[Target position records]
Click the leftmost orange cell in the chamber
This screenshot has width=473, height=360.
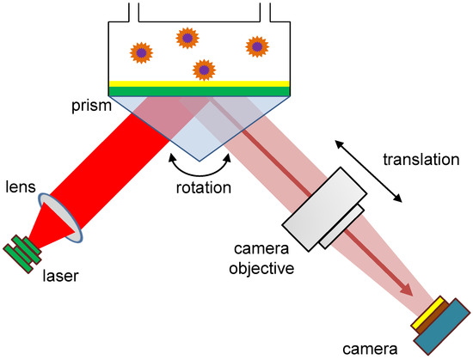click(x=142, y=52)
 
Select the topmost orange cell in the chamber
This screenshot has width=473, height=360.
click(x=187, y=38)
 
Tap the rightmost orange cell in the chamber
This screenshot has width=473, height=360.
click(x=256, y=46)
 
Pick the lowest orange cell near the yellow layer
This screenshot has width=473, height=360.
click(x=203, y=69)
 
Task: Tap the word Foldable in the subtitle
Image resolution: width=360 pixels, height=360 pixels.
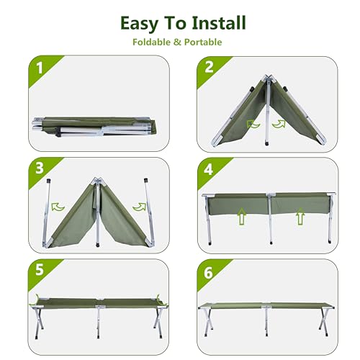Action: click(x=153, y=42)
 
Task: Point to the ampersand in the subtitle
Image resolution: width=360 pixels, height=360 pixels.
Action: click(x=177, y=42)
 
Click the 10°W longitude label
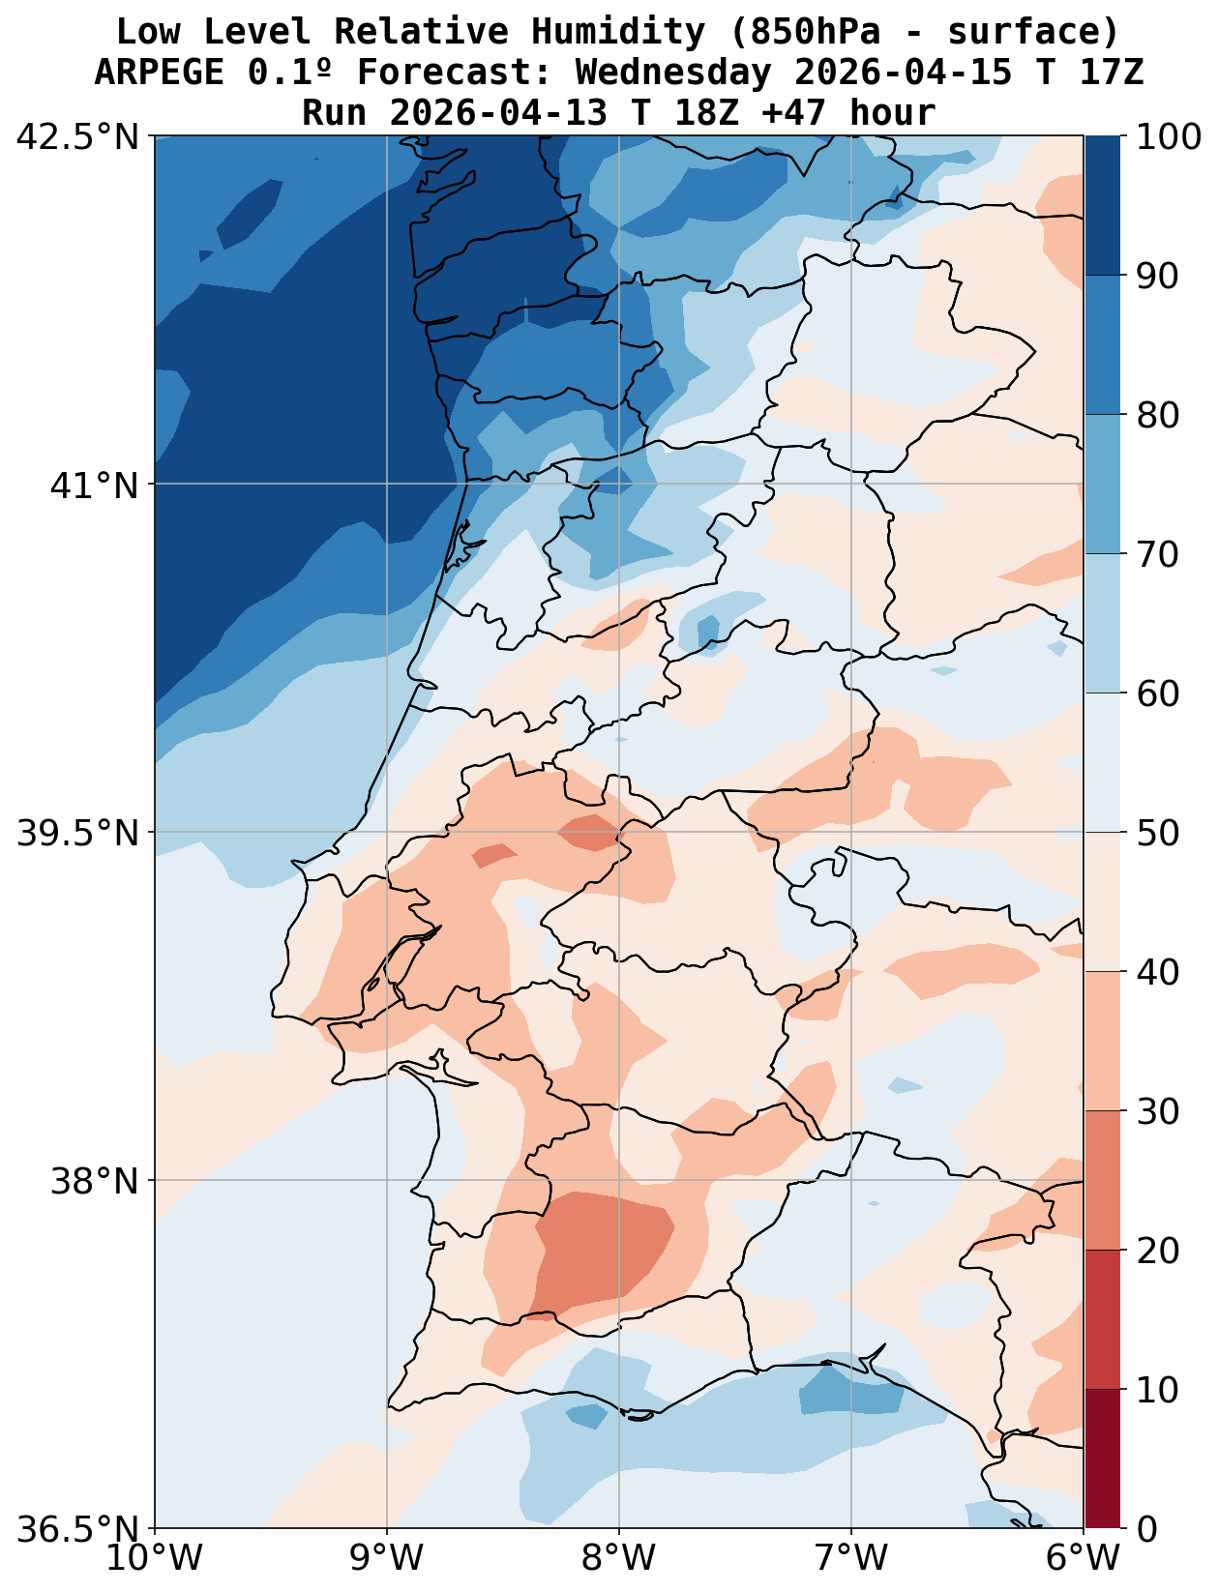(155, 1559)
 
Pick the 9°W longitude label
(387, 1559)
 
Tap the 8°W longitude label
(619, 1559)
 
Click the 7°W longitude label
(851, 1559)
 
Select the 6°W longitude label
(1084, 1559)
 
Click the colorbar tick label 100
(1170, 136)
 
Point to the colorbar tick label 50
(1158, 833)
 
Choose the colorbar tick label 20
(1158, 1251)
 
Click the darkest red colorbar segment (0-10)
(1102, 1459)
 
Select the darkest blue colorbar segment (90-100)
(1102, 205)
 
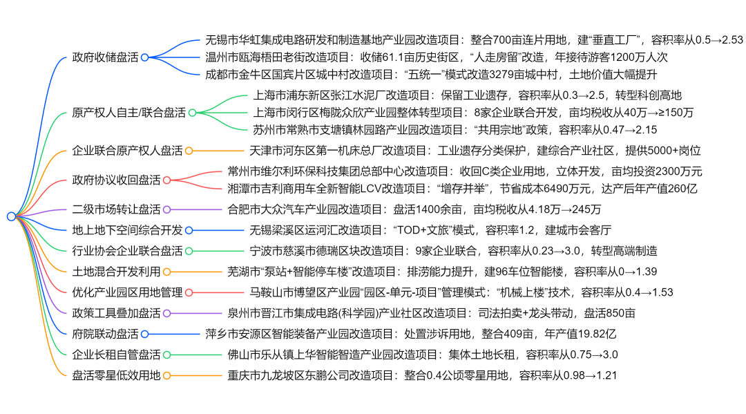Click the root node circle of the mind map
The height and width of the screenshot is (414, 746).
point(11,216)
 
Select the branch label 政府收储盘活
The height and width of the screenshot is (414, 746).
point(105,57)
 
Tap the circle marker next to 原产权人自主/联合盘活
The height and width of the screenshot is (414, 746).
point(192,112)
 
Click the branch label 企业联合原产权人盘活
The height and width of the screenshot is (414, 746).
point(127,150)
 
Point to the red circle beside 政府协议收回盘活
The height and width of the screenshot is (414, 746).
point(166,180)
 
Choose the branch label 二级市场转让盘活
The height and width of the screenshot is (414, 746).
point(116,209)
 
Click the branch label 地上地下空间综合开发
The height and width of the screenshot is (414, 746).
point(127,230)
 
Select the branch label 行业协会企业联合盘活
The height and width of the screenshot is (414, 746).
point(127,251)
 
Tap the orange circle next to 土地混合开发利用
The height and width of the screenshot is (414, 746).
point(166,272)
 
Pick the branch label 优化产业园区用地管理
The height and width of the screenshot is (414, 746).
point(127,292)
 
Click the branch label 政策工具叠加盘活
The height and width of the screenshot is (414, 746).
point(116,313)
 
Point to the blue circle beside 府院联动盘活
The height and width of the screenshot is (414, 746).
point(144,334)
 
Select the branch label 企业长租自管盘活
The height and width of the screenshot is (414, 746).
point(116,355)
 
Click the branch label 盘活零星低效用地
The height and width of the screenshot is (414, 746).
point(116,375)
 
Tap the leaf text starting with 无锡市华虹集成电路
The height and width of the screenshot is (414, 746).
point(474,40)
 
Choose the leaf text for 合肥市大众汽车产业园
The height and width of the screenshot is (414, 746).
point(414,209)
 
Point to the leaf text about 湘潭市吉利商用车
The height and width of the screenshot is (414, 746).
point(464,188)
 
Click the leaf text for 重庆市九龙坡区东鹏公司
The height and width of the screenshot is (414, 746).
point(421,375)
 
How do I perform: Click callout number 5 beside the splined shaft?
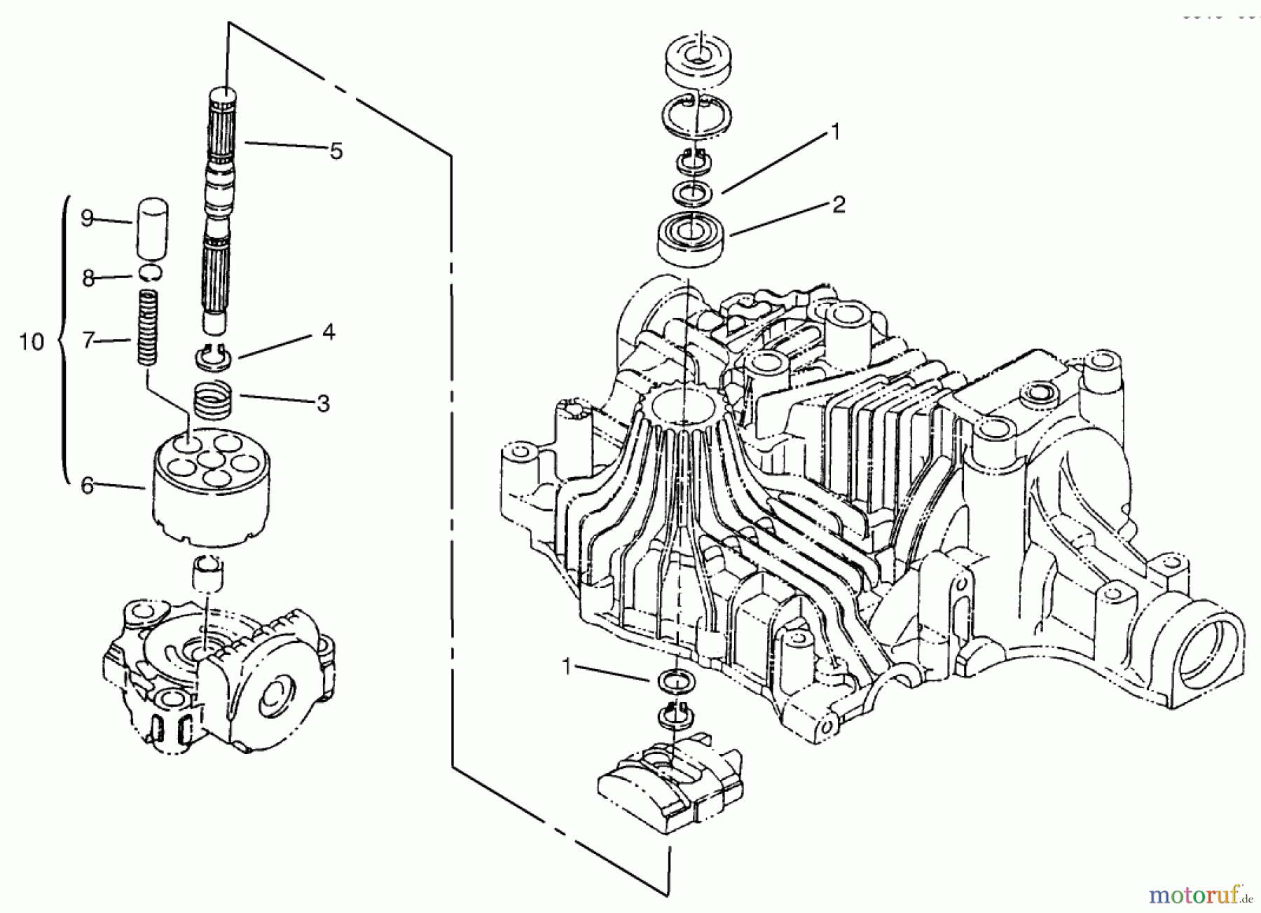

...

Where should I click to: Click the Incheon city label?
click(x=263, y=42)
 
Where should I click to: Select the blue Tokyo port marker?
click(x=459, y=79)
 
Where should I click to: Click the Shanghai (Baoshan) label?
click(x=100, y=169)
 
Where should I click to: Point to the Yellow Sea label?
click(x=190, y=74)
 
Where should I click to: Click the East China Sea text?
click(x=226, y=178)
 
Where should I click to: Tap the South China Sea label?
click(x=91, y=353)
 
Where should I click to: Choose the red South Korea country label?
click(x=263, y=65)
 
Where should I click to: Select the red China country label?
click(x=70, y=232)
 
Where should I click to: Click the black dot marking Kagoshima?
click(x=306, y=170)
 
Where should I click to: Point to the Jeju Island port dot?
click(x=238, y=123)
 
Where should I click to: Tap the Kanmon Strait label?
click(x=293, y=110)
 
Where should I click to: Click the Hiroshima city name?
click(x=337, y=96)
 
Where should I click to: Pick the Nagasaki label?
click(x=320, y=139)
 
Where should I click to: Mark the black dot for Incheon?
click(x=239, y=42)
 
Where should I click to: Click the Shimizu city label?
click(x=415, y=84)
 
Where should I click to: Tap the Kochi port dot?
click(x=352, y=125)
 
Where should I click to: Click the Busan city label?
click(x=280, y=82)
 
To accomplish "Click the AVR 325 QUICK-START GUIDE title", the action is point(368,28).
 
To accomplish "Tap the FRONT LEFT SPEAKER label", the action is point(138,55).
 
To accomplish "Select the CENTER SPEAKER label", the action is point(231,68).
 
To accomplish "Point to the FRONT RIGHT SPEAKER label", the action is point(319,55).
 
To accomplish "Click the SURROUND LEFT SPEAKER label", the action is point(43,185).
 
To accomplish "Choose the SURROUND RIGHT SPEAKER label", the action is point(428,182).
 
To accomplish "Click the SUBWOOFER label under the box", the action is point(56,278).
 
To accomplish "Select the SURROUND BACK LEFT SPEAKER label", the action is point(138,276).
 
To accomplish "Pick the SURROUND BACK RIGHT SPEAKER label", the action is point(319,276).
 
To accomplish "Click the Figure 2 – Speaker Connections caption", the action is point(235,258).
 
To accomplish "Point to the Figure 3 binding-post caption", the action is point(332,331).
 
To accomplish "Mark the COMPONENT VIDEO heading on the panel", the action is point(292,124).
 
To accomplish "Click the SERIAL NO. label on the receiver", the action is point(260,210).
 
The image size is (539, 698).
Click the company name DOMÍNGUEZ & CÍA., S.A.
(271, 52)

> _Task objective_
Recast the lines of the listing above, from the line containing "Click the leaf text for 重庆市九龙坡区东鹏公司" up to and including the line containing "How do I perform: Click", as a JSON list of strings with one string per line, omitting blank lines.

> _Final result_
[
  "Click the leaf text for 重庆市九龙坡区东鹏公司",
  "The height and width of the screenshot is (414, 746).",
  "point(421,375)",
  "How do I perform: Click callout number 5 beside the splined shaft?"
]